Thursday, May 1, 2008

Calpers Takes Hit on Land Deal With Lennar and Cerberus

Calpers' investment in a venture called LandSource Communities Development appears to be souring. The deal was a joint venture with the beleaguered homebuilder Lennar, and LNR Property Corp, a unit of Cerberus Capital Management. These joint ventures were extremely popular during the housing boom, which allowed homebuilders to invest in land without having to keep it as an asset on their balance sheets. The property in this particular JV was north of downtown Los Angeles, once a booming mecca of future development opportunities, now a poster child of the bust. When Calpers originally invested in the vehicle in February 2007, the venture was appraised at $2.6 billion. The venture had assets valued at $1.8 billion as of the end of February 2008 and debt of about $1.24 billion. LandSource is facing problems with its debtholders and may need to file for bankruptcy soon. Lennar and LNR (the unit of Cerberus) reduced their stakes in the venture in February 2007 by coaxing a 68% investment out of the Calpers' vehicle MW Housing, which is managed by MacFarlane Partners. MacFarlane Partners, incidentally, posted a 53% loss for the year ended September 30, 2007, which was over six months ago. Even my ten month old, who spends most of her day soiling her diapers, knows that real estate valuations have declined since September 30, 2007. Although Lennar and LNR did a good job of punting a large portion of their ownership stakes close to the high, each retain a 16% stake, which could prove to be very expensive.

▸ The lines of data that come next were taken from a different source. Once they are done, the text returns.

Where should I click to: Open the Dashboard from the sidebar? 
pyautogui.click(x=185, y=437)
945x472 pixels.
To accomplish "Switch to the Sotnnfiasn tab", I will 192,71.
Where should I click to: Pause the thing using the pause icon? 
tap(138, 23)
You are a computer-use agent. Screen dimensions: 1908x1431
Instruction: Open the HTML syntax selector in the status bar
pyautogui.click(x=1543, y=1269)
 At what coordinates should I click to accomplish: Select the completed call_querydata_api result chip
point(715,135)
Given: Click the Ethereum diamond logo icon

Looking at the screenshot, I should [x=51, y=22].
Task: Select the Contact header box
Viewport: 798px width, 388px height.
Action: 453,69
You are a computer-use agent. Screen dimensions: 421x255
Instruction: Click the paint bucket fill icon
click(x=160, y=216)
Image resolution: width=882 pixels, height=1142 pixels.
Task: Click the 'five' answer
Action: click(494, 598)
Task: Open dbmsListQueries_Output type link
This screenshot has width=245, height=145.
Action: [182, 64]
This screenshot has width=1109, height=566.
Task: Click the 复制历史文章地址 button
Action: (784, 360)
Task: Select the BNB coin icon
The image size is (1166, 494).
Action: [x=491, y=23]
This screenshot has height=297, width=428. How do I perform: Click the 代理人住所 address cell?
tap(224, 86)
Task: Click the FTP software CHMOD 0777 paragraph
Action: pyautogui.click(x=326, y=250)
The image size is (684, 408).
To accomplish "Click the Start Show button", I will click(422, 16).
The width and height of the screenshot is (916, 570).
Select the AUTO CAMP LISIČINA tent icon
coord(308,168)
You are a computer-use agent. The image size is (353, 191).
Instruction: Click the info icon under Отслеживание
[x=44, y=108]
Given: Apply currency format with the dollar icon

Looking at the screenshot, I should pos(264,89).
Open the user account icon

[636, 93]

The Wall Street Journal claims that insiders insist that the soured land deal is not related to the resignation of two of Calpers' most senior executives this week. However, you can bet that their departure is related to what will more than likely be lousy performance numbers from Calpers this fiscal year which will close June 2008. As I stated recently in my story about Calpers, too many highly ranked executives are leaving the firm at the same time for it to be a coincidence. As for Lennar, it is the homebuilder who more than likely has the most exposure to off-balance sheet joint ventures. And Cerebrus? Those who read my blog frequently know that Cerberus pops up all the time in stories related to soured private equity deals. These guys seem to be the kings of mega-bucks blowouts. Add this one to the list. In summary, I reckon this won't be the only story about soured land deals we'll be reading about before the end of the year.